初めて
それは夏真っ盛り、
クッソ暑いときのことだった。
劉惔に会う時、王導さま、
腹を碁盤に押し当てていた。
「いやあ、この碁盤冷たくてね☆」
じゃねえよアホか。
げんなりして退出する劉惔、
「王導さまはいかがでしたか?」
と人に聞かれて、吐き捨てるように言う。
「特に、これと言って。
あの楚訛りは耳障りで仕方なかったがな」
そんな劉惔、後日、
「きみは本当に、
どこぞの丞相どのに比べ、
まったく雅やかで
ゆったりとしているな」
劉真長始見王丞相。時盛暑之月、丞相以腹熨彈棊局曰:「何乃渹?」劉既出、人問:「見王公云何?」劉曰:「未見他異。唯聞作吳語耳。

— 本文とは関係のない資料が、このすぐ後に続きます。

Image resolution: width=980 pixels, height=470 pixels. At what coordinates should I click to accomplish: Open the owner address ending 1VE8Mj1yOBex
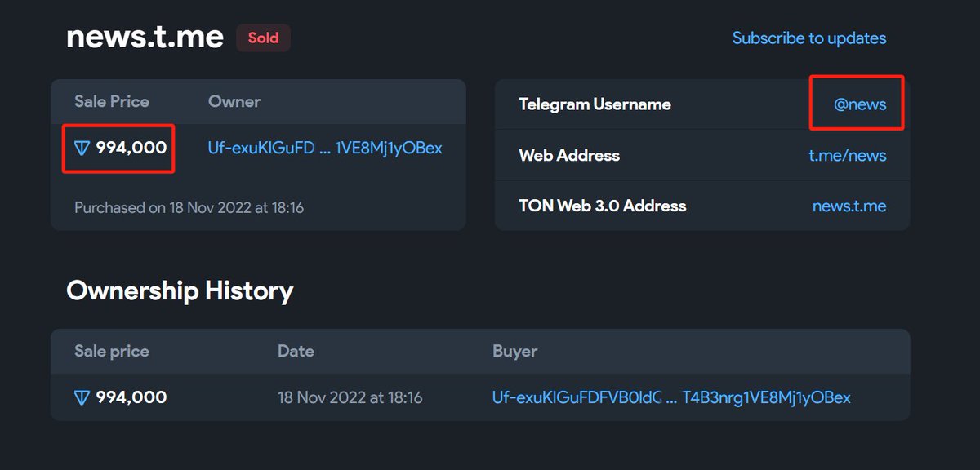tap(325, 148)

」
劉真長は始めて王丞相に見ゆ。時にして盛暑の月、丞相は腹を以て彈棊の局に熨して曰く「何ぞ乃ち渹なるか」と。劉の既に出づるに、人は問うらく「王公に見ゆるに云何?」と。劉は曰く「他に異なるは見えず。唯だ吳語の作せるを聞くのみ」と。
(排調13)
劉尹撫王長史背曰:「阿奴比丞相、但有都長。」
劉尹は王長史の背を撫して曰く「阿奴は丞相に比し、但だ都べて長なる有り」と。
(品藻43)
居眠りさせたりアホみたいな格好で会見させたり、世説新語、割と王導さま嫌いだよなあ。あるいは素の王導さま、割とそのだらしなさがガチで嫌われてたとか?
とりあえず、ここまで読んできて、
まぁ一方でこのエピソードは「劉惔が呉楚の人間への迎合を善しとしなかった」ってことの表れともなっているのかもしれない。王導の協調路線が軟弱なものに映る、みたいな。そう考えると劉惔はやや融通に欠けるよなー。